Un gara da grande squadra quello che portato in fondo dalla Vecchia Signora: serena, mai frenetica e conscia di come attaccare le fragilità della squadra avversaria. Difesa della propria area di rigore con le avanzate blucerchiate ribattute da De Ligt, Rugani e Arthur e poi aggressione, rapida, della metà campo avversaria. Sponda di Kean per Morata che allarga per Cuadrado: il colombiano, nel revival del finale di Firenze, cerca con precisione Kean, che nel frattempo aveva aggredito l’area di rigore, ma trova la deviazione di Yoshida che spedisce il pallone alle spalle di Falcone. Gara sbloccata, ma indirizzo pressoché identico, quando dieci minuti più tardi è ancora Kean a scappare in profondità e a guadagnarsi il rigore poi trasformato da Morata. Szczensy para un rigore, Sabiri, con deviazione di Morata, accorcia nel finale ma poi ancora Morata ristabilisce le distanze e blinda la vittoria.
Vlahovic riposa un’ora, ci pensano Morata e Kean in attacco.

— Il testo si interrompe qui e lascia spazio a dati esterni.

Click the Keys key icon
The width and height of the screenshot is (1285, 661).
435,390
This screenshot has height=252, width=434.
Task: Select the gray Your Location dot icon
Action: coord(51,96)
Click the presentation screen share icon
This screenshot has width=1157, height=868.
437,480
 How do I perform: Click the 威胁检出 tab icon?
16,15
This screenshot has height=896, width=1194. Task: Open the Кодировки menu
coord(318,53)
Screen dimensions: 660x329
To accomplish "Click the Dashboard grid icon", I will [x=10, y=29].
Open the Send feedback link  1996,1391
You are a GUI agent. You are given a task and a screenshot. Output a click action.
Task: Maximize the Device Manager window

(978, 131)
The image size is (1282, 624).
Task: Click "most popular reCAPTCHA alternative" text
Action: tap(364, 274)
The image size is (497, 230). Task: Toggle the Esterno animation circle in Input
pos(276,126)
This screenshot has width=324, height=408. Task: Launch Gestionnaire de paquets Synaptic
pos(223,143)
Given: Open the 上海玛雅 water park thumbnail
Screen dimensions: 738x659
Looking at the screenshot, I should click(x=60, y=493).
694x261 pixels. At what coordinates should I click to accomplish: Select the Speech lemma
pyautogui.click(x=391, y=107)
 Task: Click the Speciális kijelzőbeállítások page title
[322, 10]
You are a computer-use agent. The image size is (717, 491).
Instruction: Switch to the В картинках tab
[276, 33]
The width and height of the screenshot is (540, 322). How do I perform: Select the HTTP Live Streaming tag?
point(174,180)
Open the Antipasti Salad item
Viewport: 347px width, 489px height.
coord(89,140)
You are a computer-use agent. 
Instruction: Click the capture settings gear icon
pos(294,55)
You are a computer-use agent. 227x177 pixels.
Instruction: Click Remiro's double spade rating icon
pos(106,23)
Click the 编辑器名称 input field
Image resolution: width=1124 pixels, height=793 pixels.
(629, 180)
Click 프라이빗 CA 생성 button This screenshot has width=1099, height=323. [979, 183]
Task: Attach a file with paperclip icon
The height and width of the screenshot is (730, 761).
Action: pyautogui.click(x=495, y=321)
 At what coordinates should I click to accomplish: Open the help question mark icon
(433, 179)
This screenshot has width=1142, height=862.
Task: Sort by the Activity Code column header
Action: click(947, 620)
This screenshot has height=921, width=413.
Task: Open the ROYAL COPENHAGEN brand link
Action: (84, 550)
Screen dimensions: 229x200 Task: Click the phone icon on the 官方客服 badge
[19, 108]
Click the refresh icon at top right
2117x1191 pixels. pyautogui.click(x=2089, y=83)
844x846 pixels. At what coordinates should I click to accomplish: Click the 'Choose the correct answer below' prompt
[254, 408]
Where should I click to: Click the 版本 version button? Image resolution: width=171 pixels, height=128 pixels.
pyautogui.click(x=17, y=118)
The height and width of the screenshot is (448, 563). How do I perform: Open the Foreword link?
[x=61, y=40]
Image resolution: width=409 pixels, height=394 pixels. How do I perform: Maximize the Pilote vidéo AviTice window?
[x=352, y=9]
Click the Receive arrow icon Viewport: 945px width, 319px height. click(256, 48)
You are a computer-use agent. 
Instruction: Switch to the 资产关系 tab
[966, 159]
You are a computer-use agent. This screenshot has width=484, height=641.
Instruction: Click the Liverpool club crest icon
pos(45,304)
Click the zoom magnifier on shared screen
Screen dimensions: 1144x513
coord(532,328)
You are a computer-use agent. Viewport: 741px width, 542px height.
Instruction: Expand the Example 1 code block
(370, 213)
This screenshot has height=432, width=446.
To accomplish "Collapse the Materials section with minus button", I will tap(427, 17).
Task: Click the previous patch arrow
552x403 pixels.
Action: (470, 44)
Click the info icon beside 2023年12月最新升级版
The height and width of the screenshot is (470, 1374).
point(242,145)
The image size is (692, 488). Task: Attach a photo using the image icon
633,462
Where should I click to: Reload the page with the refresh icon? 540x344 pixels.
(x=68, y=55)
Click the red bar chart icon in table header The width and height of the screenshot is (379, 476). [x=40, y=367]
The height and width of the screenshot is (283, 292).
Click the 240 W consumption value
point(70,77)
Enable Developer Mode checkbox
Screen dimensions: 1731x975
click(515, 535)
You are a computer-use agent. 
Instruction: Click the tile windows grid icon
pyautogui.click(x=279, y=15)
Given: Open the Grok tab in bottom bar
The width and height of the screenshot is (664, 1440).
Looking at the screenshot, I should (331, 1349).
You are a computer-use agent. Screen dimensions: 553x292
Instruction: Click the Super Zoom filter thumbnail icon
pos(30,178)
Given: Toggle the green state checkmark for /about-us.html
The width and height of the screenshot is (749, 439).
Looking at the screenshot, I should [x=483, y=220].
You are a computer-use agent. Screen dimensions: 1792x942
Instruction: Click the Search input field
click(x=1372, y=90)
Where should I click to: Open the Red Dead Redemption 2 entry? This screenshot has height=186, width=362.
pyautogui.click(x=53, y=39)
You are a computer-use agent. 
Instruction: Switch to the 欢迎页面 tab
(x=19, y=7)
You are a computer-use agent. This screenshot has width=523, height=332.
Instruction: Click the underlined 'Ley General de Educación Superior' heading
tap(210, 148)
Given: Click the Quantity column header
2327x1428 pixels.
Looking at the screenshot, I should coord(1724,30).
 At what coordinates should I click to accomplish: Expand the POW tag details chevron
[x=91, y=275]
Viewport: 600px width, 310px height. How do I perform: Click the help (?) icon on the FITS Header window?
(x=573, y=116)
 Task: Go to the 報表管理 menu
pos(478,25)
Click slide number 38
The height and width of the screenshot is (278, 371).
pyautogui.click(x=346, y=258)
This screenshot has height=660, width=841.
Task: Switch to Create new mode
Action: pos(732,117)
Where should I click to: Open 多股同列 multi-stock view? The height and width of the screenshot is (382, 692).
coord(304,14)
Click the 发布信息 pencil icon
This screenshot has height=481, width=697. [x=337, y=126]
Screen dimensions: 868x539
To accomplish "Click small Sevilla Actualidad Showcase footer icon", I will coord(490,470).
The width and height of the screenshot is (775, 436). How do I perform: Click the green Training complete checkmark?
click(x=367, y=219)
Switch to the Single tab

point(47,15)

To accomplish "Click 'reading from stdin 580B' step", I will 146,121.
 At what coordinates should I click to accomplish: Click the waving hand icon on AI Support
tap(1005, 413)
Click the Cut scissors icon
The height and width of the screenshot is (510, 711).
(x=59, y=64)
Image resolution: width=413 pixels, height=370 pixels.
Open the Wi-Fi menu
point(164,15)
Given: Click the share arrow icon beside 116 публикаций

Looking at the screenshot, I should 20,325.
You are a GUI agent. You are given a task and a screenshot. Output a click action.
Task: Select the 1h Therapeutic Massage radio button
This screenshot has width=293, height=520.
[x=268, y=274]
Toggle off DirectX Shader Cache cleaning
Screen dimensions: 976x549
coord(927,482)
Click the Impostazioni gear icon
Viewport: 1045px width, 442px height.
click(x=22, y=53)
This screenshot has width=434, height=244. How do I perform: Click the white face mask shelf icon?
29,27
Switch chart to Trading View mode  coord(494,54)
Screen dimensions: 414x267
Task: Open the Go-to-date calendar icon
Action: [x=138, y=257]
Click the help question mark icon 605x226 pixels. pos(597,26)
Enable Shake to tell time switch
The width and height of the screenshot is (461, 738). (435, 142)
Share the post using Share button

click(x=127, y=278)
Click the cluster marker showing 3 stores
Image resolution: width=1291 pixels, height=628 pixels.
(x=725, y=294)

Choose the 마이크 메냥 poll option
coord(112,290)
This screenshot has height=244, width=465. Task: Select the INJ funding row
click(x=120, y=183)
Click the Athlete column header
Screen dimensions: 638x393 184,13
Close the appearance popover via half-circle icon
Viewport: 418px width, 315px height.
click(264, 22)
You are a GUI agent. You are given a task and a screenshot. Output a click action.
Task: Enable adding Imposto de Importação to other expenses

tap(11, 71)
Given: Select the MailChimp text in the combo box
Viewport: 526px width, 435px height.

E, ancora, le mani di Szczesny.
La prima panchina bianconera di Dusan Vlahovic ha un sapore dolce perché la squadra ha saputo fare a meno di lui senza soffrire il mal di gol. L’ottimo lavoro di Kean, che ha lasciato il posto al serbo dopo 65 minuti, in occasione dei primi due gol ma non solo, la doppietta di Morata, sbloccatosi la settimana scorsa dopo nove partite a secco, e autore della prima doppia firma personale in 90 minuti in stagione. Decisivi gli attaccanti, fondamentale, ancora una volta, il portiere: quando la partita poteva prendere una piega noiosa, Szczesny ha messo le mani sul calcio di rigore di Candreva parando il terzo penalty dell’anno in Serie A. Tanto pesante quanto i gol di Morata. Il modo perfetto per arrivare alla notte europea contro il sottomarino giallo: la verve di Morata, il riposo di Vlahovic, Kean sempre più in crescita, la vittoria e la consapevolezza di se stessi.